Segment Open

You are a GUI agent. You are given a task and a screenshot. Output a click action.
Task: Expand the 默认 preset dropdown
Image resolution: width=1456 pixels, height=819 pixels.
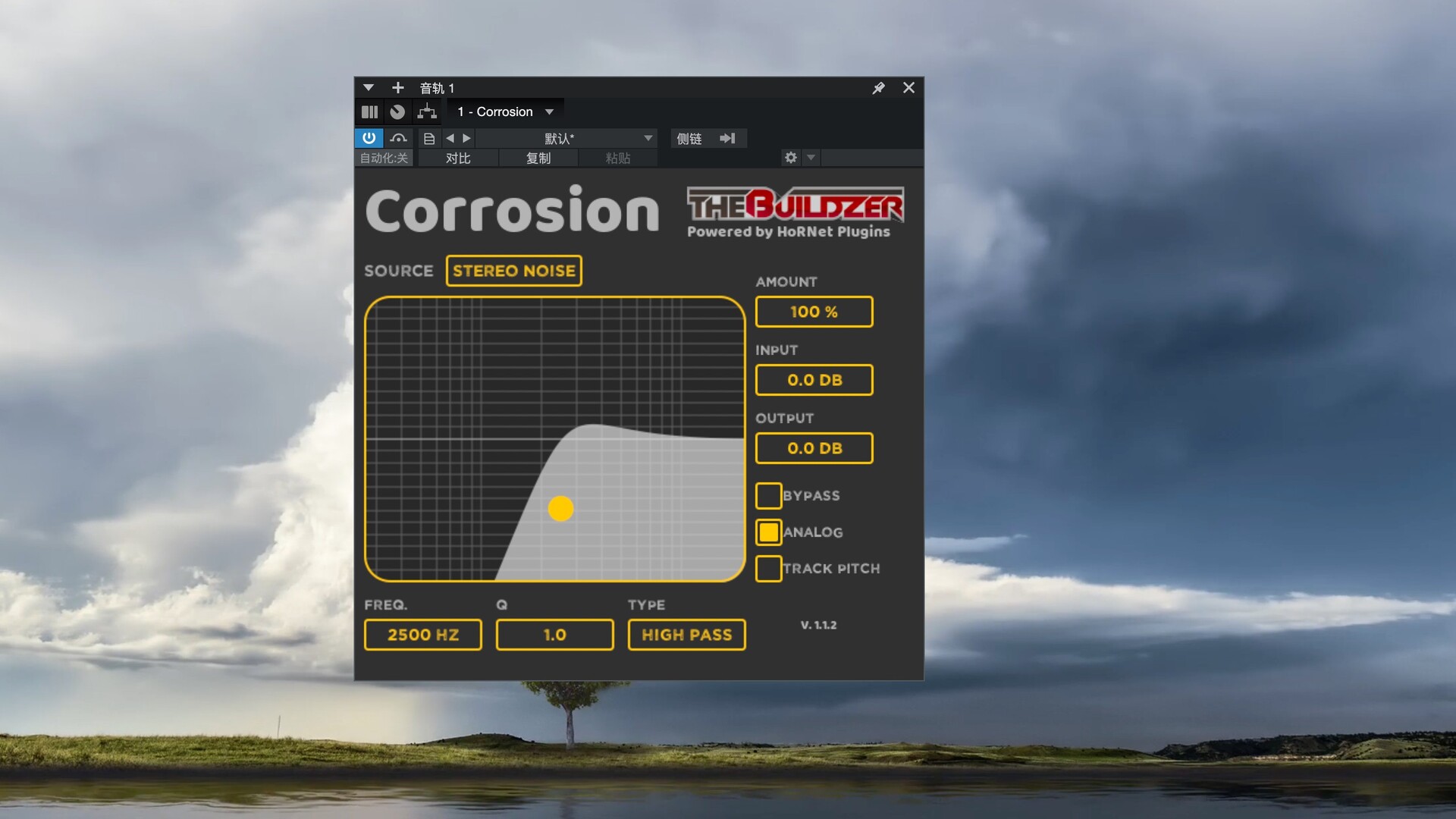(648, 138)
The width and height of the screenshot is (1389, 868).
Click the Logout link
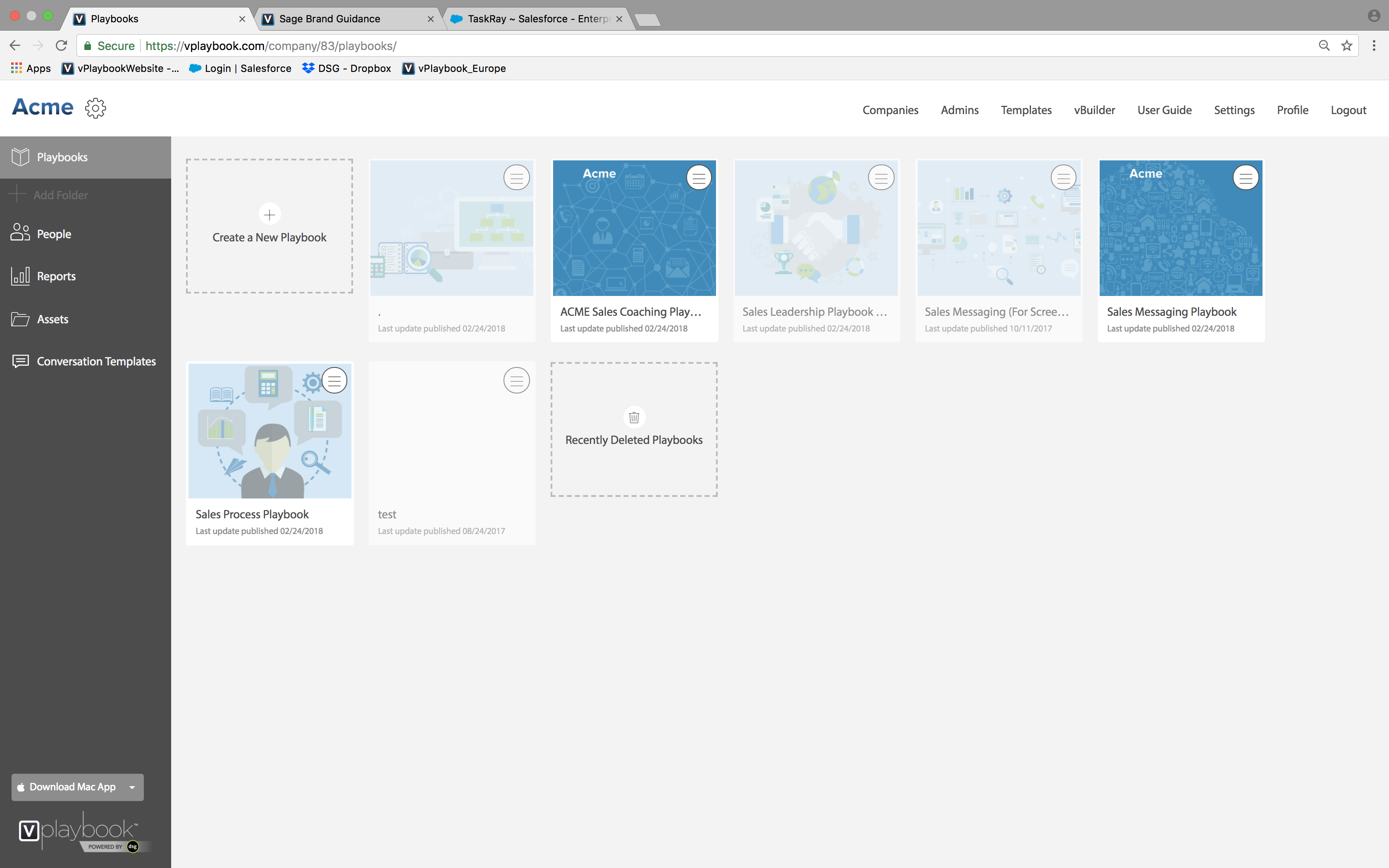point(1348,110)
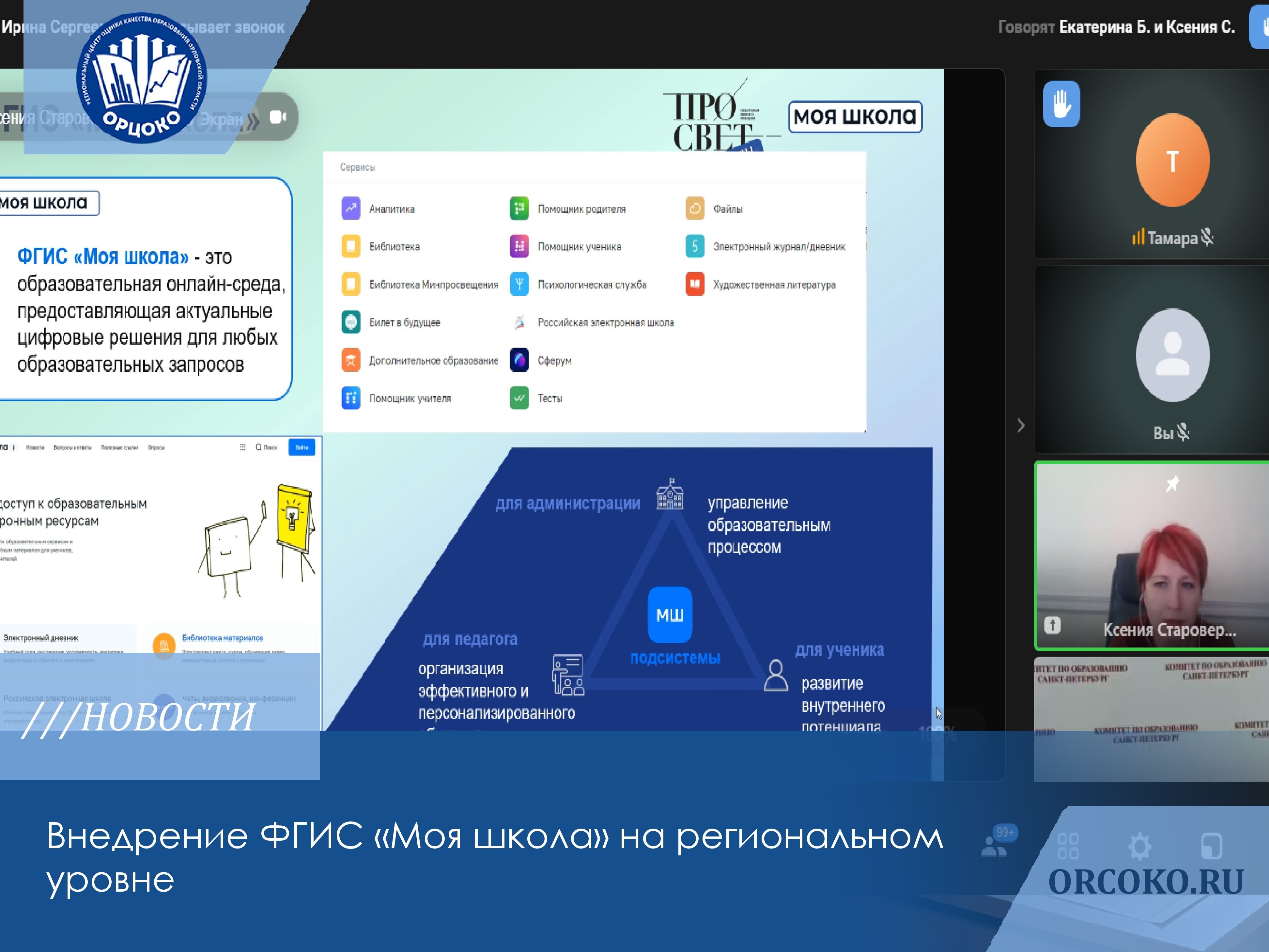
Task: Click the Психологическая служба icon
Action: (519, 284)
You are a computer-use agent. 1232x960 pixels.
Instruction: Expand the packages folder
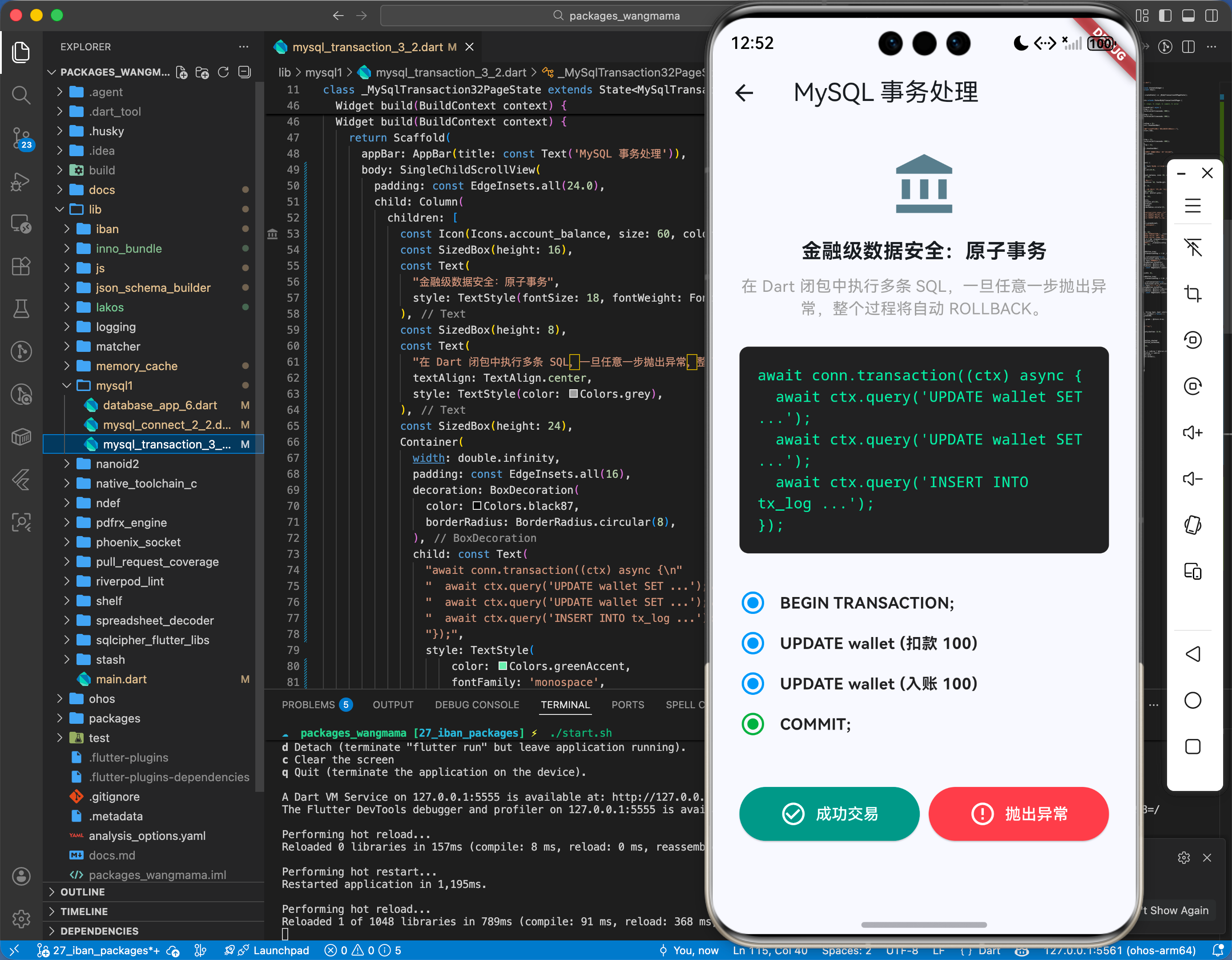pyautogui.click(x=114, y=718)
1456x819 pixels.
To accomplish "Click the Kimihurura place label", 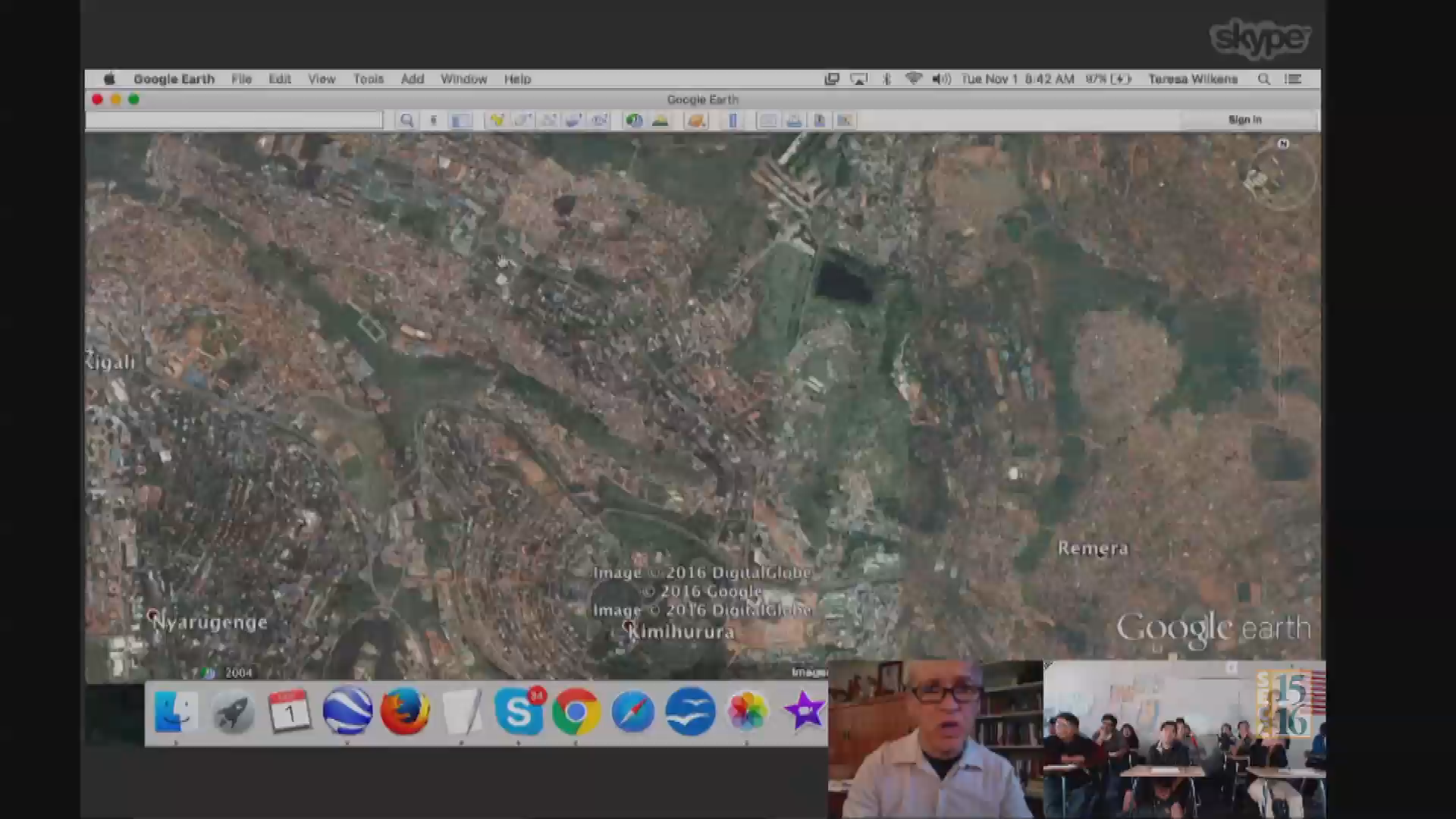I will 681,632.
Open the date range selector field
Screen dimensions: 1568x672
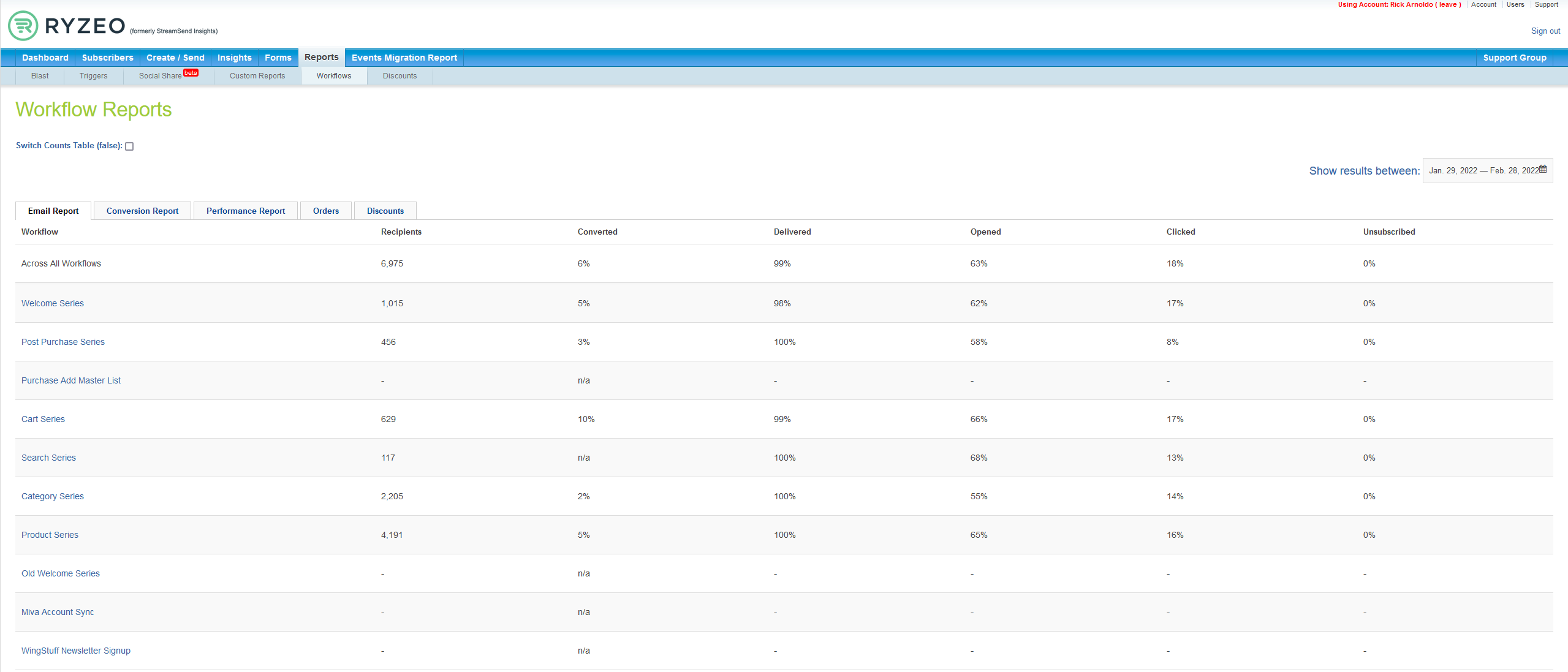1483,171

Segment Closed

Copy exactly, and copy nothing else: the lines from the start of the data above through the line that holds "The width and". The pictures stay out.

You are a GUI agent. You are given a task and a screenshot. Output a click action.
Task: Expand the 默认 preset dropdown
Image resolution: width=1456 pixels, height=819 pixels.
(648, 138)
The width and height of the screenshot is (1389, 868).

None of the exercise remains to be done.